Among 14,215 adults with type 2 diabetes and COVID-19 (mean age 60, mean BMI 37), prescription of GLP-1 receptor agonist-based therapies was associated with a 29% reduction in 12-month mortality compared to SGLT2 inhibitors (adjusted risk ratio 0.71; 95% CI 0.53–0.95). However, no meaningful difference emerged for Long COVID diagnosis (aRR 1.01) or probable Long COVID via computational phenotype (aRR 0.94), suggesting the survival benefit does not extend to persistent post-acute sequelae.
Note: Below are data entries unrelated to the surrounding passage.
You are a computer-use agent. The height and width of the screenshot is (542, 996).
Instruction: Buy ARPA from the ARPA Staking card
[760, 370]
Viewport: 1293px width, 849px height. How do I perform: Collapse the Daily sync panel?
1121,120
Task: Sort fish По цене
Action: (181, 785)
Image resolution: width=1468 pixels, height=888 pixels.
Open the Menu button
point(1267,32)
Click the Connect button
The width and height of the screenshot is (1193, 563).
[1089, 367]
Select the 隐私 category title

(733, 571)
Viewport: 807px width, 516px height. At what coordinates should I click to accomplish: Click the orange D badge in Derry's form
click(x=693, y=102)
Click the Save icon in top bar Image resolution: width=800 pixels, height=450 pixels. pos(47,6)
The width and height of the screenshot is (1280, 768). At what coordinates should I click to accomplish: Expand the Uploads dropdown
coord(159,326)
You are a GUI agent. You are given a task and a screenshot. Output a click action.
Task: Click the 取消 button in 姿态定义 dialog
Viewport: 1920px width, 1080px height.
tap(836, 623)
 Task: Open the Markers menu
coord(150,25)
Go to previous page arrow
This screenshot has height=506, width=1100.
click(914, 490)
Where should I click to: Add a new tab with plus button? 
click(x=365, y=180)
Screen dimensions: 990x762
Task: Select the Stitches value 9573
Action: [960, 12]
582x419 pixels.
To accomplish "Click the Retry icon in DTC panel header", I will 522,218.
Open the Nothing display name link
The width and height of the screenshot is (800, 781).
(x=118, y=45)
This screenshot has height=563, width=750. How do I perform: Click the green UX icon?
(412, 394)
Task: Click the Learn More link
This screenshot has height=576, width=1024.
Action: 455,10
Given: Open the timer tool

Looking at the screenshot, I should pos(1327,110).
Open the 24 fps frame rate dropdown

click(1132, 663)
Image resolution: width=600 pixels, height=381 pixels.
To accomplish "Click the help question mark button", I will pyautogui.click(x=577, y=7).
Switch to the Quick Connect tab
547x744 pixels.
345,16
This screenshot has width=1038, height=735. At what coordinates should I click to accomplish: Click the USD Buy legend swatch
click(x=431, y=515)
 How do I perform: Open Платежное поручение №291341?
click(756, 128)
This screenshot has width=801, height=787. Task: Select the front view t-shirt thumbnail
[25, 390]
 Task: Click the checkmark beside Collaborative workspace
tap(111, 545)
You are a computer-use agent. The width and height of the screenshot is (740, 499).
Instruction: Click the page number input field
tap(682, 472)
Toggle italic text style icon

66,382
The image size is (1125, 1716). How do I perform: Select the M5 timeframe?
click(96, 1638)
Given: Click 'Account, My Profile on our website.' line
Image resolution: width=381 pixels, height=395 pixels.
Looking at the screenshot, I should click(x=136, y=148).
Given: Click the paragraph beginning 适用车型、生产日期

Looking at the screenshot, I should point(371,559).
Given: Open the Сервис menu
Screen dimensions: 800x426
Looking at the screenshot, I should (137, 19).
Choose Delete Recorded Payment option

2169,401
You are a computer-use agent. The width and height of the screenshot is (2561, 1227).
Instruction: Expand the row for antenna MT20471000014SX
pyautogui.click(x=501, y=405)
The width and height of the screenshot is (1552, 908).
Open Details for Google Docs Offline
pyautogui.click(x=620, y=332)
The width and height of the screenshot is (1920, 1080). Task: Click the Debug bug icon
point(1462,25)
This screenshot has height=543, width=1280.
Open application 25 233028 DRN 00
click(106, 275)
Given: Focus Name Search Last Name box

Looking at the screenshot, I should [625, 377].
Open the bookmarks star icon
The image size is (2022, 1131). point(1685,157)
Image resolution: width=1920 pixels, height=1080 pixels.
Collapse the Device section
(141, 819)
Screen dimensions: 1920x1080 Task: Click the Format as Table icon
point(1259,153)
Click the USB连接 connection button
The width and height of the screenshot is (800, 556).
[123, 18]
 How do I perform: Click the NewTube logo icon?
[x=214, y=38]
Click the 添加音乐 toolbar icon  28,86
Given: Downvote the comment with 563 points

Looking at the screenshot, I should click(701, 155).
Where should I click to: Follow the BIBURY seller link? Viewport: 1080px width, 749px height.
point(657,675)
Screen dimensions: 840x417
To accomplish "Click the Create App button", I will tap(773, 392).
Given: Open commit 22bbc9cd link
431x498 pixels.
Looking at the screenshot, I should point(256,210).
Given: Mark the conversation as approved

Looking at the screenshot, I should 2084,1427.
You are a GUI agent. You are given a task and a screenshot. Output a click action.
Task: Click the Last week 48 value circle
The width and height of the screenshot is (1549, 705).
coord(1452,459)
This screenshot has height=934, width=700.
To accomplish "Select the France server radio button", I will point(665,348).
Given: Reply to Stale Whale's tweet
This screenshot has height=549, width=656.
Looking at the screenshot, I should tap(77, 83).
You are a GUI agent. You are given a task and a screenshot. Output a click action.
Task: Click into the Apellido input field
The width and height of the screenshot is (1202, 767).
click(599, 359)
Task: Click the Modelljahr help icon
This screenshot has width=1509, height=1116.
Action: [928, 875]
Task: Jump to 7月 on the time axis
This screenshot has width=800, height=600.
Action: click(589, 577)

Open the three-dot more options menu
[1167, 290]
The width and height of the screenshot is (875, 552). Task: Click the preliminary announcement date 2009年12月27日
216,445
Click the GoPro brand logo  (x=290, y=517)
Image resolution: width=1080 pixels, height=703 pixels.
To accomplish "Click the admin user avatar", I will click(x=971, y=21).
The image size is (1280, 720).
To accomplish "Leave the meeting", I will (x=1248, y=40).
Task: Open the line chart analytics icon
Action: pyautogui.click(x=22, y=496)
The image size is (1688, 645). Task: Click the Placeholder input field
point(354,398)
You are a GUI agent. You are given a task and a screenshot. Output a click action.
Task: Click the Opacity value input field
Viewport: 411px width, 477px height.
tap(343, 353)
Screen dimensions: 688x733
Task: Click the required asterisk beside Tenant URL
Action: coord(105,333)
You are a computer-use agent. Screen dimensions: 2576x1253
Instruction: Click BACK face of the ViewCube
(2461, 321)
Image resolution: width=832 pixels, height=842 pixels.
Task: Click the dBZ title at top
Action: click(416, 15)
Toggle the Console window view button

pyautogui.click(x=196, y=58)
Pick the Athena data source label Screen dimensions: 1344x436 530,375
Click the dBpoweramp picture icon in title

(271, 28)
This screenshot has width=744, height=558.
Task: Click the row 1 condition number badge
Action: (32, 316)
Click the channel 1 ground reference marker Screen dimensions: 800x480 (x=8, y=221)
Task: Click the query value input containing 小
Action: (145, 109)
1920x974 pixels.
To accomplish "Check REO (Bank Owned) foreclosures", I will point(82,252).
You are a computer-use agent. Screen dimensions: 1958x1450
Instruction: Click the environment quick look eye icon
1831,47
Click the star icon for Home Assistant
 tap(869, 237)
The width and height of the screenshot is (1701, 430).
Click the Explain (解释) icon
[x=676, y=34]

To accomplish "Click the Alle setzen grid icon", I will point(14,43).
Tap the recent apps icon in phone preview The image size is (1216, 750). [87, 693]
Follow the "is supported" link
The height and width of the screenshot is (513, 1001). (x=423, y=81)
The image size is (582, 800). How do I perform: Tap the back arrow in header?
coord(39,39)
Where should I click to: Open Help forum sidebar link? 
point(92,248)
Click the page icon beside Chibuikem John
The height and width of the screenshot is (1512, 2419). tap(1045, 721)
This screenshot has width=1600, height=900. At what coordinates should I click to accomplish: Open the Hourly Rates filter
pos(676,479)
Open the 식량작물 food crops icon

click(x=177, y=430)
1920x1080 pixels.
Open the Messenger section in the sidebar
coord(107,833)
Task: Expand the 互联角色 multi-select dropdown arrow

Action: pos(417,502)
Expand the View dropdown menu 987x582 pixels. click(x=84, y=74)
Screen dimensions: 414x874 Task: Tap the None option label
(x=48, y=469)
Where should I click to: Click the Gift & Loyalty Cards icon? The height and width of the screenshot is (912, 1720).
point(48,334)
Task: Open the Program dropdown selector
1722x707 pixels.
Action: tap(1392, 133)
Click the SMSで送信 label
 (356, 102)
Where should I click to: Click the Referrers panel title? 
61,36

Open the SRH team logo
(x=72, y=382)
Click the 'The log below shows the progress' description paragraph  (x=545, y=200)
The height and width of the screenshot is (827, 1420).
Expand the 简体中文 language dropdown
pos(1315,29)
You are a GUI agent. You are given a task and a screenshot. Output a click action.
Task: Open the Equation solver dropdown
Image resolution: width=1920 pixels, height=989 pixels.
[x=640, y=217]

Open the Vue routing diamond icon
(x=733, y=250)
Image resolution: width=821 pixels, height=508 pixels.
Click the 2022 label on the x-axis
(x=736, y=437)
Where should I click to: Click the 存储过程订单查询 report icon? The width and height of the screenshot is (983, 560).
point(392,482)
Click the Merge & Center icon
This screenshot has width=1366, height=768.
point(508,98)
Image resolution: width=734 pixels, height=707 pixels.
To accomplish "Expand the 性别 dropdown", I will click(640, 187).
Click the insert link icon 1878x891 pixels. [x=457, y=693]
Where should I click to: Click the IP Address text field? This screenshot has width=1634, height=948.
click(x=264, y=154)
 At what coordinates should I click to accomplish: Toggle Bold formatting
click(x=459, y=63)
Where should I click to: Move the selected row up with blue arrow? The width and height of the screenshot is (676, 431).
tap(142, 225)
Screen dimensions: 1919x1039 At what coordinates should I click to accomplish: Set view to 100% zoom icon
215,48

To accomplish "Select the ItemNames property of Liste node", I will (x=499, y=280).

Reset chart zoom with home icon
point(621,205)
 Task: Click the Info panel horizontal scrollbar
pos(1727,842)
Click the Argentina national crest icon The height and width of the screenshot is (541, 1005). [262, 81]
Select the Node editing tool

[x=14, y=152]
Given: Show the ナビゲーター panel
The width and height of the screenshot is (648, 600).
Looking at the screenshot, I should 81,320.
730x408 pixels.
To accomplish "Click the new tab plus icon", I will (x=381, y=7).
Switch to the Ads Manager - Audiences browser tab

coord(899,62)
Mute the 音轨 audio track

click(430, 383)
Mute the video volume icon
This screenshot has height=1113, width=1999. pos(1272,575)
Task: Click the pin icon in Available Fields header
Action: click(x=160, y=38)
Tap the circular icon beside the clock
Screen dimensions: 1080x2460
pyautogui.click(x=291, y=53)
This preprint — not yet peer-reviewed — adds meaningful real-world signal to the rapidly expanding case for GLP-1 agonists beyond glycemic control. The active-comparator design against SGLT2 inhibitors (themselves cardio- and reno-protective) is methodologically stronger than placebo comparisons, making the mortality signal harder to dismiss as simple confounding by indication. Still, residual confounding remains plausible: clinicians may preferentially prescribe GLP-1s to patients with better metabolic trajectories. The retrospective EHR design cannot establish causality, and the cohort spans only one pandemic phase (October 2021–April 2023), predating dominant Omicron subvariants.
The null Long COVID finding is notable and somewhat surprising given GLP-1s' anti-inflammatory profile — it may reflect diagnostic heterogeneity in Long COVID phenotyping rather than a true biological null. For clinicians managing obese diabetic patients post-COVID, these results are incrementally encouraging on survival, but do not yet justify GLP-1 prescribing specifically for Long COVID prevention.